Physics for Programmers
Speaker: Jim Van Verth (Senior Tools and Technology Engineer, Insomniac Games), Takahiro Harada (Senior Software Engineer, Havok), Erwin Coumans (Physics Simulation Team Lead, Sony SCEA US R&D), Marq Singer (Engineer, Red Storm Entertainment, Inc), Erin Catto (Principal Software Engineer, Blizzard Entertainment), Glenn Fiedler (Online Game Programmer, Sony Santa Monica)
Date/Time: Wednesday (March 10, 2010) 10:00am ? 6:00pm
Format: Full-day Tutorial
Experience Level: Intermediate
As the complexity of games has increased, so has the knowledge needed to create them. Creating the latest code for graphics, animation, physical simulation, even some extent artificial intelligence, requires greater knowledge of the necessary engineering and mathematical underpinnings than ever before. And of the fields described above, one that has grown increasingly important is physical simulation, as shown by the latest games such as Little Big Planet and Crayon Physics. Creating such a simulation may appear to be a daunting task, but it is possible with the right background.
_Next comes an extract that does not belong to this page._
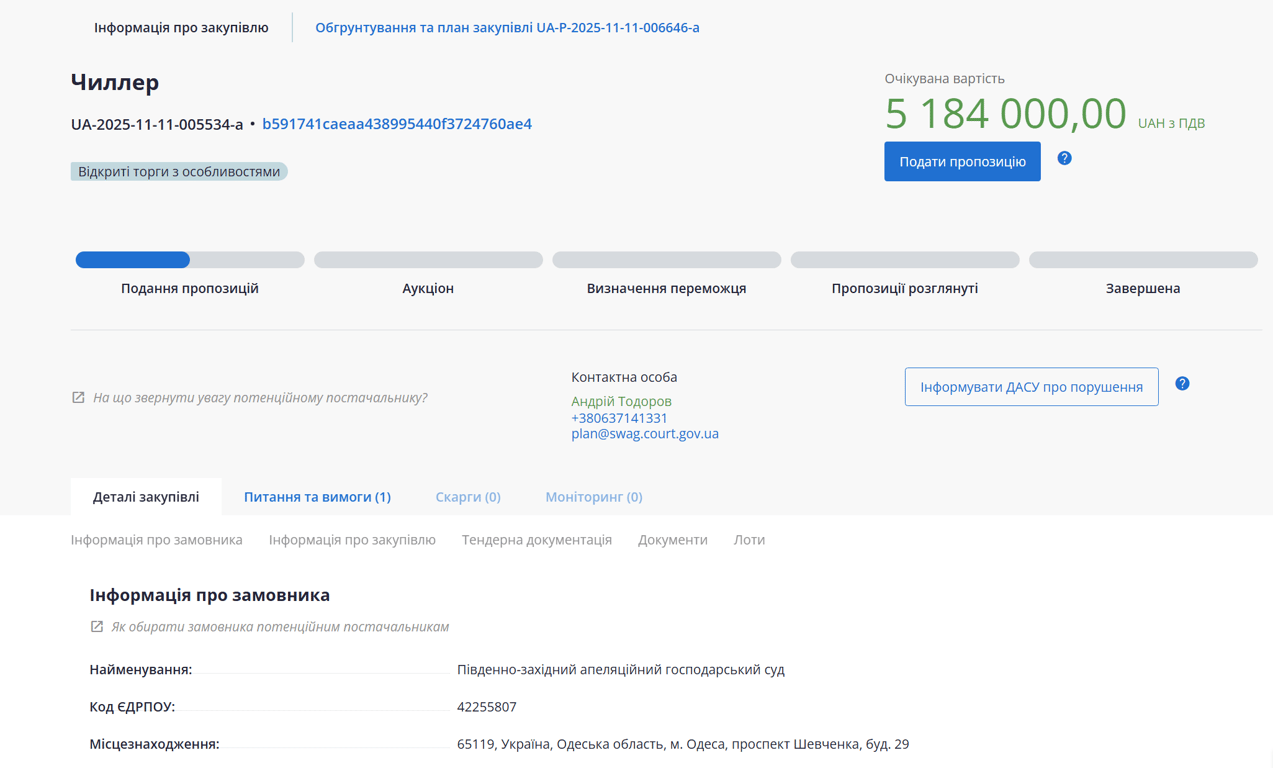Screen dimensions: 1273x768
Task: Open Що звернути увагу потенційному постачальнику link
Action: 260,398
This one-day tutorial continues the 10-year tradition of the Math for Programmers and Physics for Programmers tutorials by bringing together some of the best presenters in gaming physics. Over the course of a day they will get programmers up to speed in the latest techniques and deepen their knowledge in the topic of physical simulation.
These presenters will provide a toolbox of techniques for programmers interested in creating physics engines, with references and links for those looking for more information. The focus of the course is to study various pieces of the simulation pipeline and show how problems along the way can be solved and optimized using standard 3D mathematical concepts and engineering know-how. Topics include collision detection, constraint systems and solvers, cloth simulation, networking for physics programmers, and parallelizing the physics engine. Sample code libraries and examples are provided.
After attending this tutorial, the attendee should have an understanding of most of the core issues in simulation, so that they can take them into account when building their own physics and collision engines and incorporating them into their games.